### REQUIRED ACTIONS
1: In the text about the giant Og, where did Og and his army march out to meet the Israelites in battle?
2: Rewrite the page text on the giant Og starting with "Quick trivia question: Which" and going on through "below the jump.", putting "quiz question" in place of "trivia question".
3: Carry on the article about the biblical giant Og from the point where it stops.

Quick trivia question: Which character from the biblical story of Moses appears in the movie Noah but not in Exodus: Gods and Kings? The answer is below the jump.
Give up?
It’s the big guy in this picture — that’s right, the rock monster:
Now, of course, there are no rock monsters in the Bible. But there are giants, and the rock monsters in that film were basically based on the biblical giants.
The giant in that particular scene is named Og — and that is also the name of a giant who was defeated by Moses and the Israelites as they approached Canaan.
The account in Numbers 21 says nothing about Og’s size, only that he was a king:
After Moses had sent spies to Jazer, the Israelites captured its surrounding settlements and drove out the Amorites who were there. Then they turned and went up along the road toward Bashan, and Og king of Bashan and his whole army marched out to meet them in battle at Edrei.

### INFORMATION SUPPLIED
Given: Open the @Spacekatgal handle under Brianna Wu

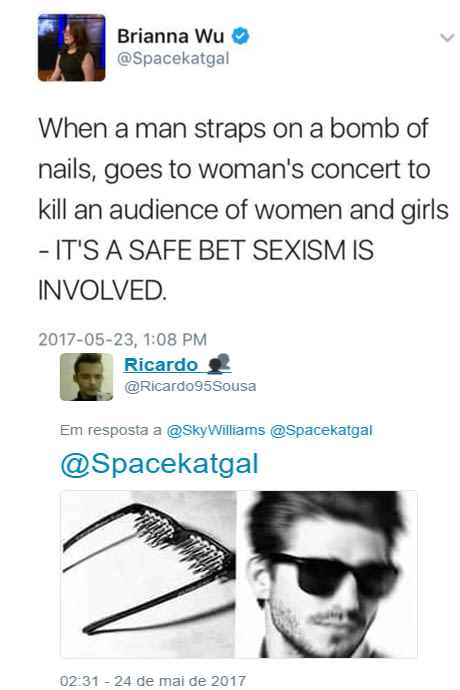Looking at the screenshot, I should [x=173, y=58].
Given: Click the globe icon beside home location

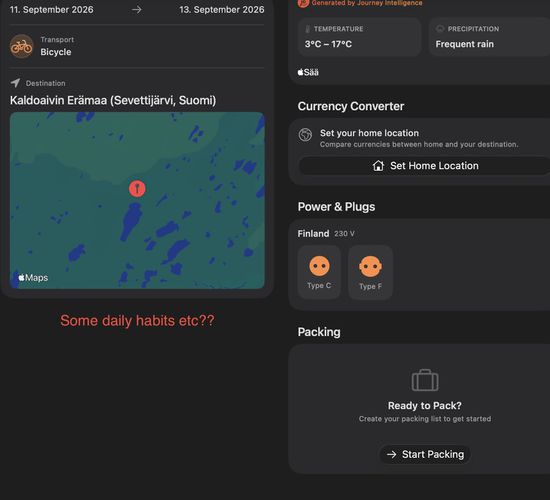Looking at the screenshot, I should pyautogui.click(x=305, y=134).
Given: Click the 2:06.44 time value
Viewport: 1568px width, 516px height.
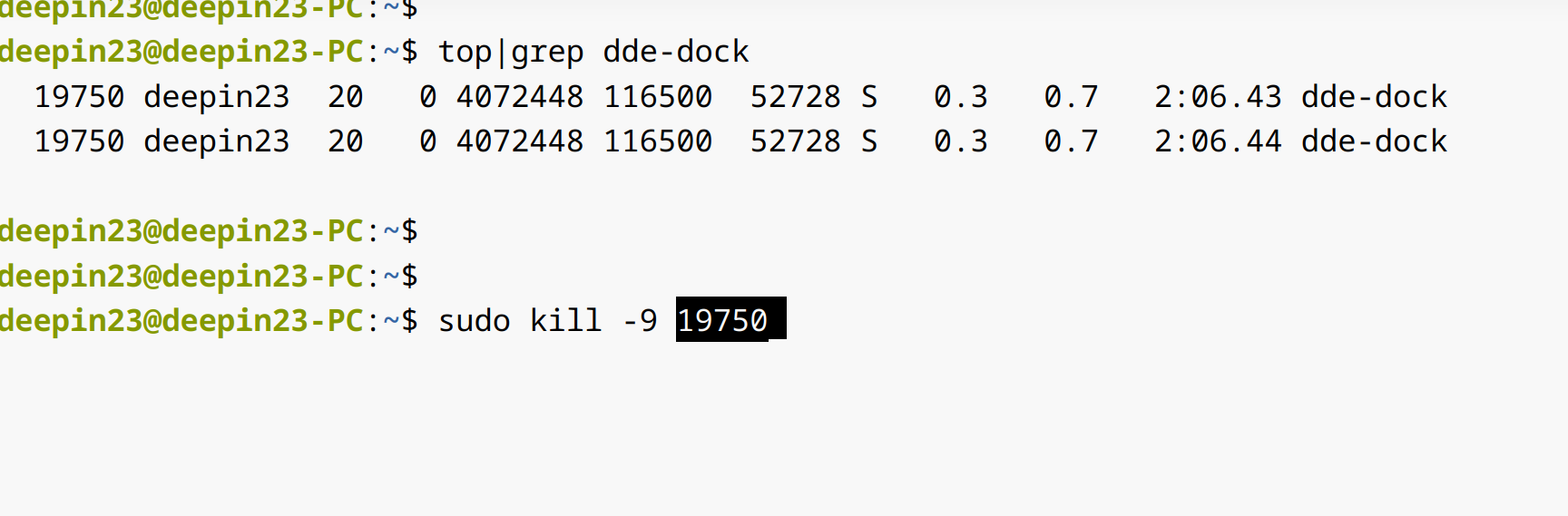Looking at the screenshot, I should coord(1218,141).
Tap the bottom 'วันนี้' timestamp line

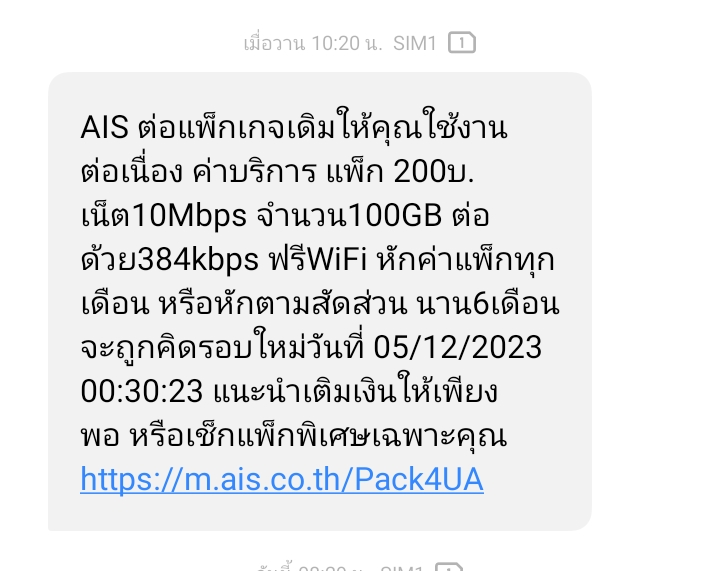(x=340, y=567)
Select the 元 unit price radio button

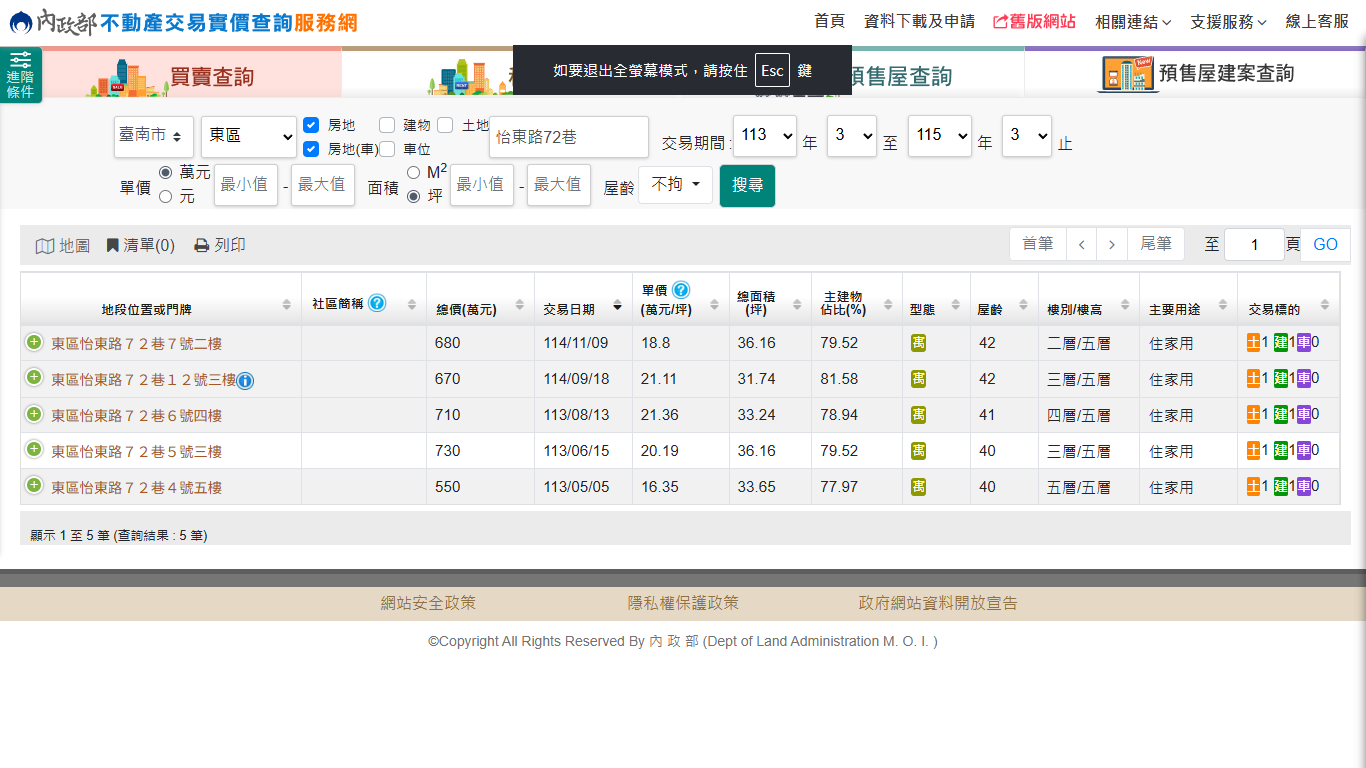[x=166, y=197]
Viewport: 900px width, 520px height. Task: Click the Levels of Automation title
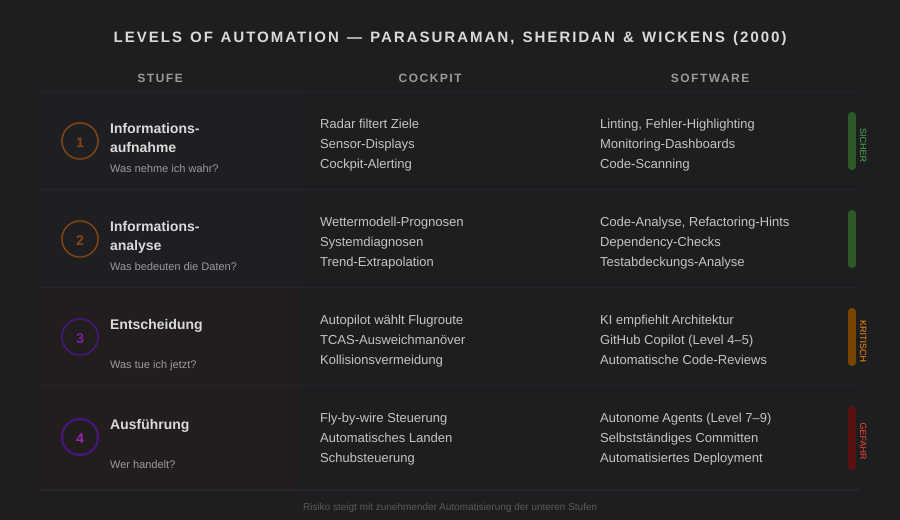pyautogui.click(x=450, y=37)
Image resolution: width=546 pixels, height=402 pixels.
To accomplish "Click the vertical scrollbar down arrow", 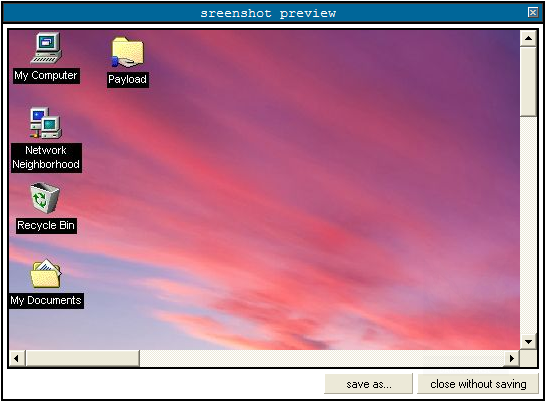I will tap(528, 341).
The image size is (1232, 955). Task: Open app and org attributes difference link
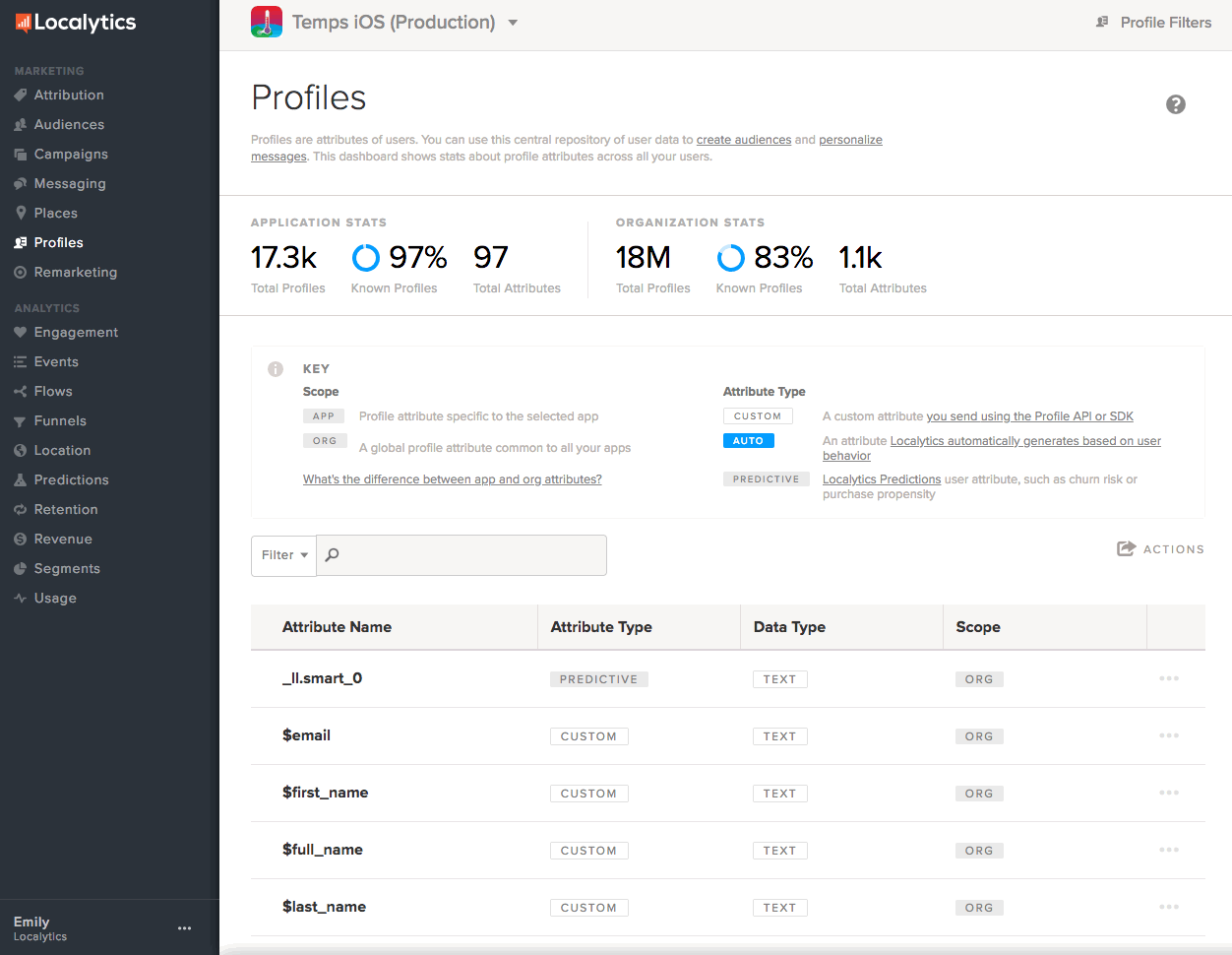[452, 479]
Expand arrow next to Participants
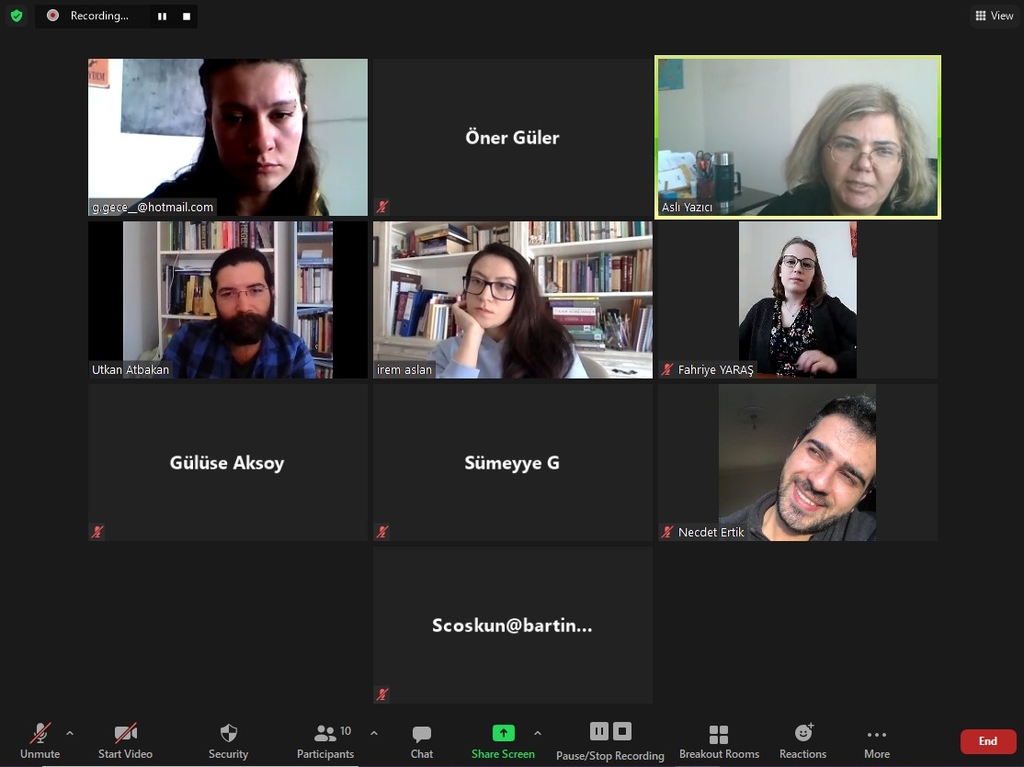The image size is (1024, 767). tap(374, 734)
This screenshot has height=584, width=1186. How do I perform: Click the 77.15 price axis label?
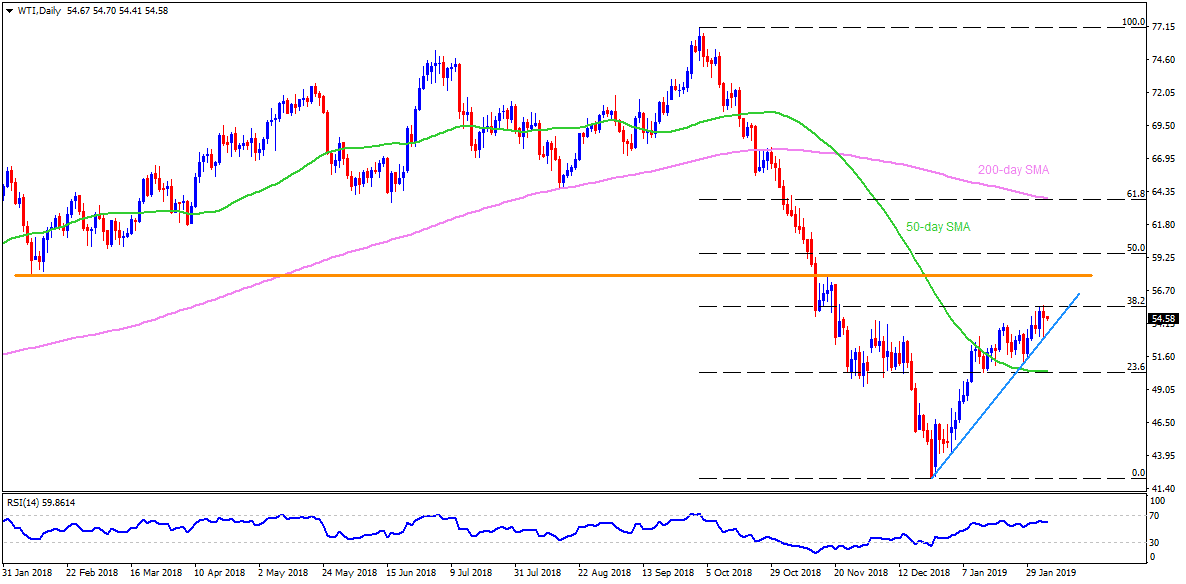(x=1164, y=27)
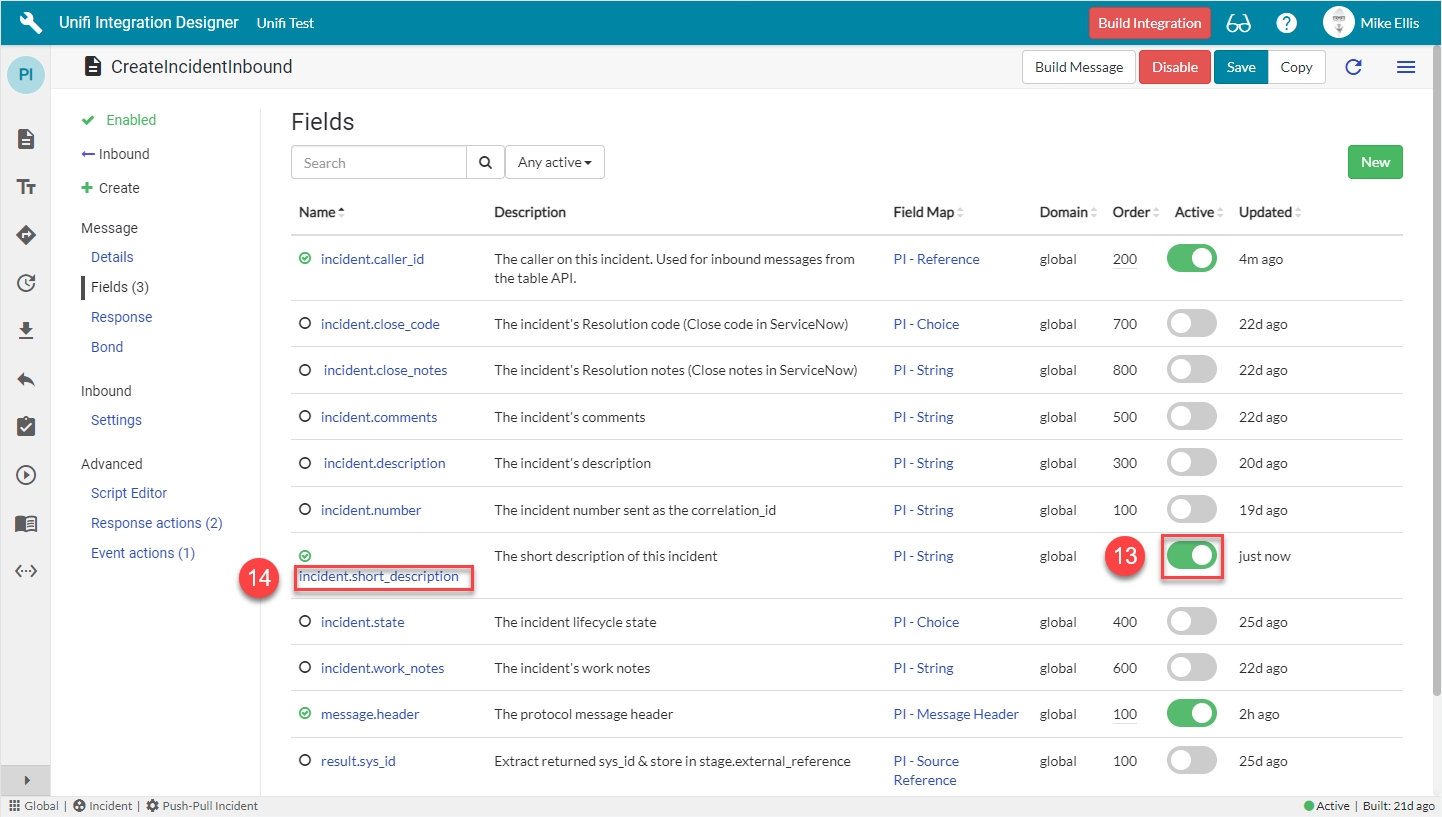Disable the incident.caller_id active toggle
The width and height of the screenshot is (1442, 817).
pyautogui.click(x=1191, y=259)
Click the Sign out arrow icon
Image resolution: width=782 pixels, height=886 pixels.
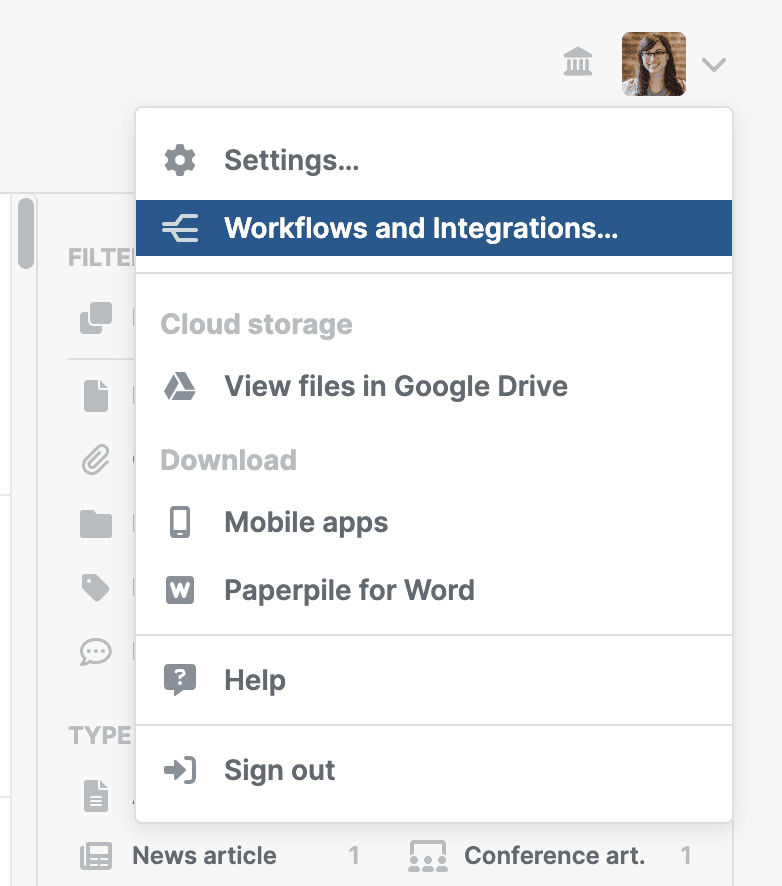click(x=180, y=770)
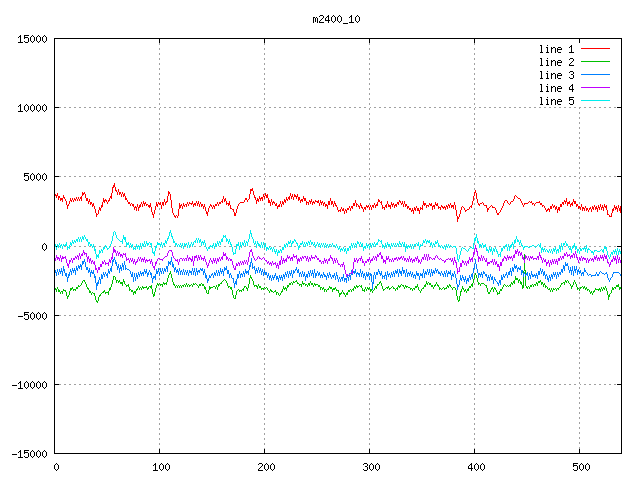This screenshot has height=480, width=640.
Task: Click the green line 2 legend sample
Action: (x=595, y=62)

### ANSWERS TO THIS EXERCISE
1: At Edrei.

2:
Quick quiz question: Which character from the biblical story of Moses appears in the movie Noah but not in Exodus: Gods and Kings? The answer is below the jump.

3:
The Lord said to Moses, “Do not be afraid of him, for I have delivered him into your hands, along with his whole army and his land. Do to him what you did to Sihon king of the Amorites, who reigned in Heshbon.”
So they struck him down, together with his sons and his whole army, leaving them no survivors. And they took possession of his land.
The account in Deuteronomy 3 adds the detail that Og was a “Rephaite” — a member of a race of giants — and adds that he had a really long bed:
Next we turned and went up along the road toward Bashan, and Og king of Bashan with his whole army marched out to meet us in battle at Edrei. The Lord said to me, “Do not be afraid of him, for I have delivered him into your hands, along with his whole army and his land. Do to him what you did to Sihon king of the Amorites, who reigned in Heshbon.”
So the Lord our God also gave into our hands Og king of Bashan and all his army. We struck them down, leaving no survivors. At that time we took all his cities. There was not one of the sixty cities that we did not take from them—the whole region of Argob, Og’s kingdom in Bashan. All these cities were fortified with high walls and with gates and bars, and there were also a great many unwalled villages. We completely destroyed them, as we had done with Sihon king of Heshbon, destroying every city—men, women and children. But all the livestock and the plunder from their cities we carried off for ourselves.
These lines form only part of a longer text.